Extracted text
The output of the comparator 22 is connected to one of three inputs of an OR gate 23. The output of the OR gate 23 is connected to the input of a horn driver 24. The output of the horn driver 24 is connected to an output terminal 25 to which may be connected a suitable horn (not shown).
The horn driver 24 may be a single driver usable to activate an associated electromechanical horn or multiple drivers usable to operate a piezoelectric horn. It will be appreciated that other types of annunciators could also be provided.
The combustion products detector 10 also includes a low battery comparator 26 having a reference input terminal which is connected to an internal reference voltage provided by a current source 27 connected to the B+ supply 29. The reference voltage is regulated by a Zener diode 28. The anode of the Zener diode 28 is connected to the negative terminal of a battery 29. The positive terminal of the battery 29 is the B+ supply. The positive terminal of the battery 29 is connected via a resistor divider network 29a and 29b to the other input terminal of the comparator 26.
The output of the low battery comparator 26 is connected to one of two inputs of an AND gate 31, the output of which is connected to one of the inputs of the OR gate 23. The other input of the AND gate 31 is connected to the output line 1 of a clock 32. That outpct line is also connected to the reset terminals of two D-type flip-flops 33 and 34. The set terminals of those flip-flops are connected to ground. The data inputs of the flip-flops 33 and 34 are connected to the output of the smoke comparator 22, while the clock inputs of the flip-flops 33 and 34 are respectively connected to output lines 3 and 4 of the clock 32.
The clock 32 also has an output line 2 which is connected to an inhibit terminal of the horn driver 24.
The clock 32 also has an output line 5 which is connected to one input of an AND gate 41. The other input of gate 41 is connected to the output of an OR gate 42 having two input terminals which are respectively connected to the Q output of the flip-flop 33 and the inverted Q output of the flip-flop 34. The output terminal of the AND gate 41 is connected to the other input terminal of the OR gate 23. If desired the above noted circuitry could be replaced by a single integrated circuit 50 such as type MC14467 indicated in dashed lines in FIG. 2
In normal operation, in the presence of combustion products the impedance of the active ionization chamber 16 will increase. When the voltage at the electrode 15 reaches the preset level at the external reference, as determined by the potentiometer 21, an output will be produced from the smoke comparator 22, which is transmitted through the OR gate 23 to activate the horn driver 24. The associated horn (not shown) will remain activated as long as the amount of combustion products is sufficient to maintain the voltage of the electrode 15 at or above the external reference.
If it is desired to manually test the operation of the combustion products detector 10, the external test switch 20 is closed, thereby connecting the voltage divider consisting of resistors 19 and 18 in parallel with the sensor 12. This operates to raise the voltage at the electrode 15 in the same manner as it would be raised by the presence of actual combustion products in an amount sufficient to actuate the alarm. Accordingly, the closure of the test switch 20 acts to simulate the presence of combustion products, raising the voltage of the electrode 15 above the external reference to produce an output from the smoke comparator 22.

Task brief
Write the next part of the description of the combustion products detector circuit, starting after its last sentence. The listing after this is not needed for any of the work here.

Collected material
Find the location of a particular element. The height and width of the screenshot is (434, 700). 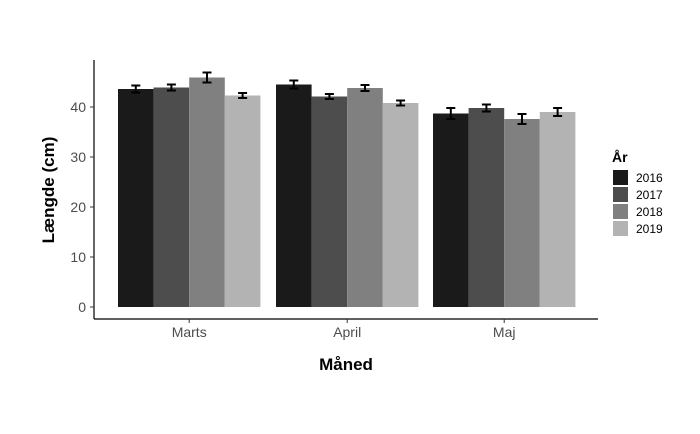

y-tick-label-0: 0 is located at coordinates (82, 307).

Answer to this task
The detector 10 also includes an infrared-sensitive phototransistor 20a. The phototransistor 20a could be a type TIL 414. That phototransistor is sensitive to infrared generated by the flashlight 8. In response to having detected an incident beam of radiant energy 8a which includes frequencies in the infrared range, the transistor 20a will switch from a normally open or non-conducting state to a closed or conducting state.
When the transistor 20a conducts, the detector 10 responds as if the normally open push button switch 20 has been manually closed. Hence, the unit 10 responds to simulate the presence of combustion products as described above.
Removing the beam 8a of infrared-bearing radiant energy from the input of the transistor 20a results in the transistor 20a turning off and becoming open-circuited. This is equivalent to releasing the switch 20. The unit 10 then exits its test mode. It is an important aspect of the present invention that when the beam 8a of incident radiant energy ceases impinging on the switch 20a that the unit 10 automatically exits the test mode. This feature makes it possible to easily use the present apparatus and method in a system which incorporates a plurality of interconnected remotely located units.
FIG. 3 illustrates the mechanical structure of the unit 10 as it pertains to the present invention. The unit 10 includes a base 10b and a cover or housing 10a partly broken away. A printed circuit board 64 is carried by the base 10b. The printed circuit board 64 carries the circuitry of FIG. 2. The base 10b would be affixed to the ceiling, such as the ceiling C in FIG. 1.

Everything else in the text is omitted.